I’m bored out of my mind, there is nothing to do and I feel like all I do is schoolwork. I’m house sitting for a friend out in Irondequoit watching her two dogs and three birds. Its great having a house to yourself but it sucks when you don’t have any friends around to come over and chill. The closest friend is like 15 minutes away and wont drive out here to see mee so I’m extra bored now. PLUS nothing to write about and I’m just filling spaces now with meaningless words.
Also I really don’t like my biology teacher, when she teaches it feels like your getting yelled at and she pulls childish high schoolish threats and it’s so annoying. I just want to walk up and scream in her face.
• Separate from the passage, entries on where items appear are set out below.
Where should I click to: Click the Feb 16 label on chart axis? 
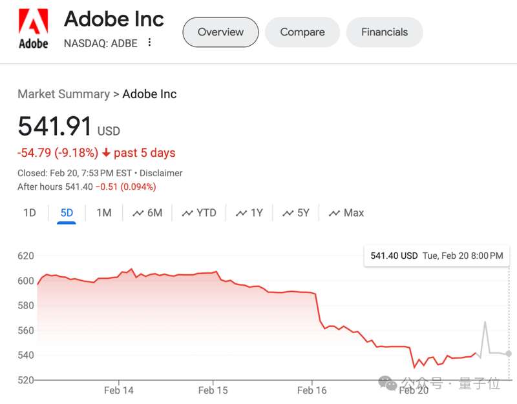[312, 390]
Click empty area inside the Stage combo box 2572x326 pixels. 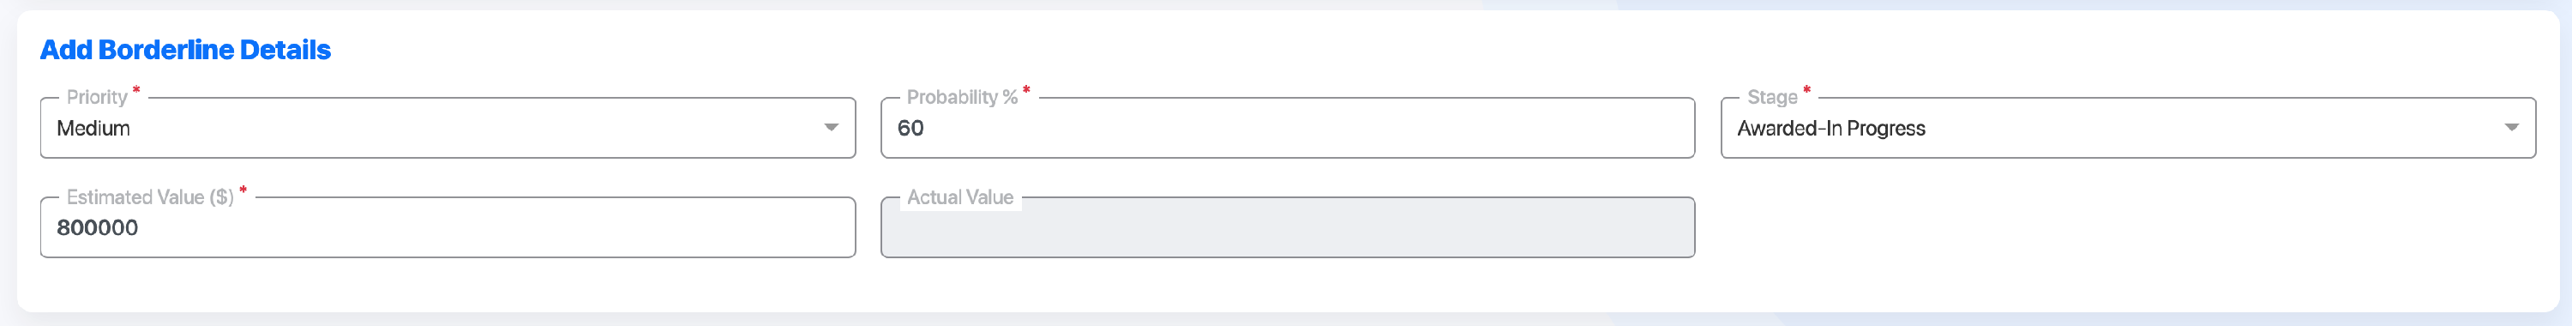coord(2197,128)
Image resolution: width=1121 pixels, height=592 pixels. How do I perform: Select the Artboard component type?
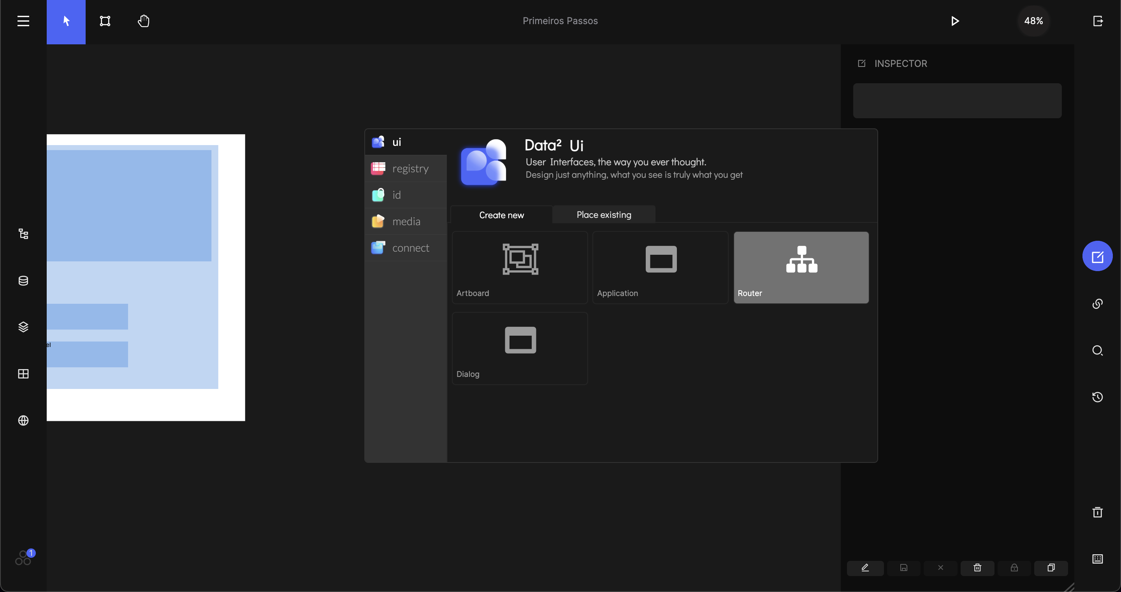pyautogui.click(x=520, y=267)
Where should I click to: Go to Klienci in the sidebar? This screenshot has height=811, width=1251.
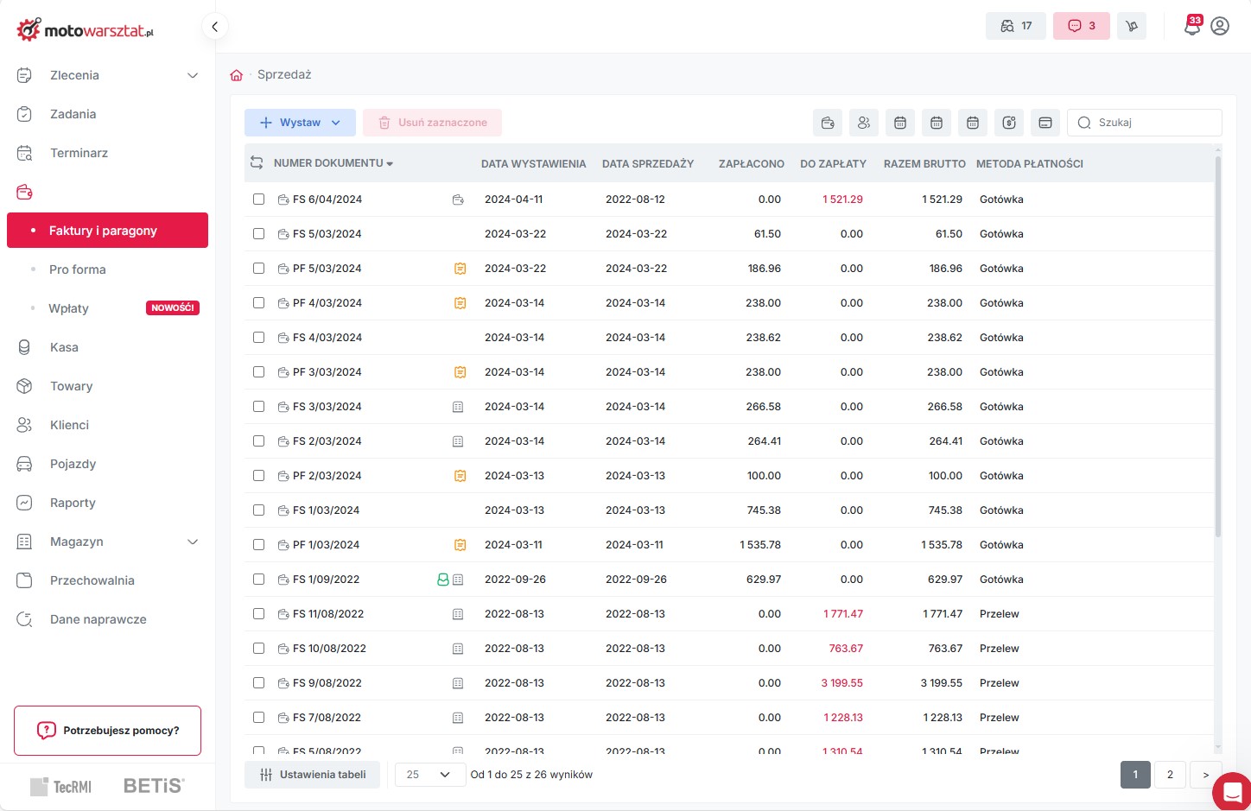[69, 425]
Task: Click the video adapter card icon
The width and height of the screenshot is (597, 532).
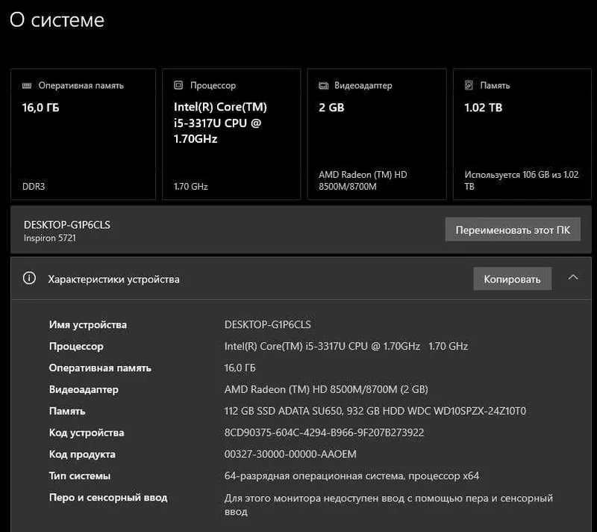Action: coord(323,85)

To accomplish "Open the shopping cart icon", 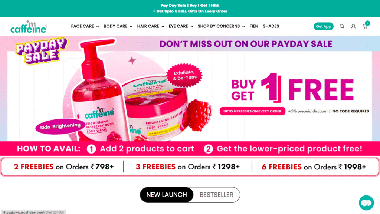I will [x=365, y=26].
OH! Then she confuses the Jesus out of everyone in lab, (or at least me and my lap partners) this makes me so mad just talking…err… Typing about it but it’s something I can use.
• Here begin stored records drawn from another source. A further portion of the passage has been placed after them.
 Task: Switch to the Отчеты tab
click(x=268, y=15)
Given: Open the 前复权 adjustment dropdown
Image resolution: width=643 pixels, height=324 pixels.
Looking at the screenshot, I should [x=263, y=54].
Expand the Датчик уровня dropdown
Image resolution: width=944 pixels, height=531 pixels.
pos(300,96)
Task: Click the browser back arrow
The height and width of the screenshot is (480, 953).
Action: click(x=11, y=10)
Then Friday she had us (my lab partners and I) write out or experiment for lab but gave us no real good outlines of what she wanted or expected, so after we did all that hard work she wanted us to e-mail her our written “experiment” to her. Of course she didn’t like it and blah, blah, blah, and it just makes me so angry that she wouldn’t check it Friday or give us good instructions or whatever. I really need to pass this class and she’s not helping at all just making it a lot harder by doing everything half-blah backwards.
However I’m not saying she’s a bad teacher just saying I don’t like her teaching methods. They don’t work for me and I don’t like to be treated like I’m some stupid kid who knows nothing or suspost to know everything.(depends on the teacher). Now that my head has exploded I think it’s time for a cigarette.